Floods threaten state crops
The crops expected to be most compromised by flash flooding in central Mississippi will be early-planted cotton and soybeans that were nearly ready for harvest before the weather deteriorated.

A rainy August has caused flash flooding in portions of central Mississippi and the lower Mississippi Delta that jeopardizes early-planted cotton and soybeans that were nearly ready for harvest before the weather deteriorated. Torrential downpours dropped 8-13 inches of rain in much of Leake, Neshoba, Scott, Kemper, Hinds and Newton counties, as well as parts of surrounding counties, prompting road closures and evacuations. The Pearl River Valley Water Supply District increased the discharge from Barnett Reservoir to 45,000 cubic feet per second on August 25 in anticipation of incoming water and the Pearl River crested at 36 feet before August 30, threatening low-lying areas in Jackson and Rankin counties.

“No one is picking cotton yet, but we are close,” says Mississippi State University (MSU) Extension Service cotton specialist Brian Pieralisi. “We will have defoliation applications going out when this weather system clears. We can expect hard-locked bolls, some boll rot and sprouting seeds in the bur. Seeds will sprout in open bolls when the lint stays damp for several days in a row.” MSU Extension soybean specialist Trent Irby said most soybeans in the affected areas were still growing before the flooding. “The impacts on soybean will depend on the stage of development of the crop,” Irby says. “This is one of those ‘it depends’ type of scenarios.
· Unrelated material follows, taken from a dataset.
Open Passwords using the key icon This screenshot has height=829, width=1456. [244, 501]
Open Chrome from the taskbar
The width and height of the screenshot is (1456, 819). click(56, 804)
Those acres that are ready or close to ready for harvest could absolutely be compromised with potential for seed sprouting in the pod and reduction in quality, and some later planted soybean acres that are less developed may come out of this round of weather with little to no impact to the quality of the seed.” Field damage will be a future problem resulting from the storm system. “Once we do get sun and start getting into the field, the crop itself will be dry, but the ground won’t be,” says MSU Yazoo County Extension agent Phillip Vandevere.

While there were still numerous full corn fields in his area, Vandevere said the crop was at an advanced enough stage to withstand major damage. “One good thing about the corn is, unless we get to where stalks start falling and lodging, the kernels are pretty hardy,” he says. “I haven’t seen any stalks falling so far.” Reports on poultry houses affected by the rains are still being gathered, but the Peco poultry processing facility in Sebastopol was closed due to flooding on Aug. 24.

EDITOR’S NOTE: Excerpted from a Mississippi State University Extension Service report.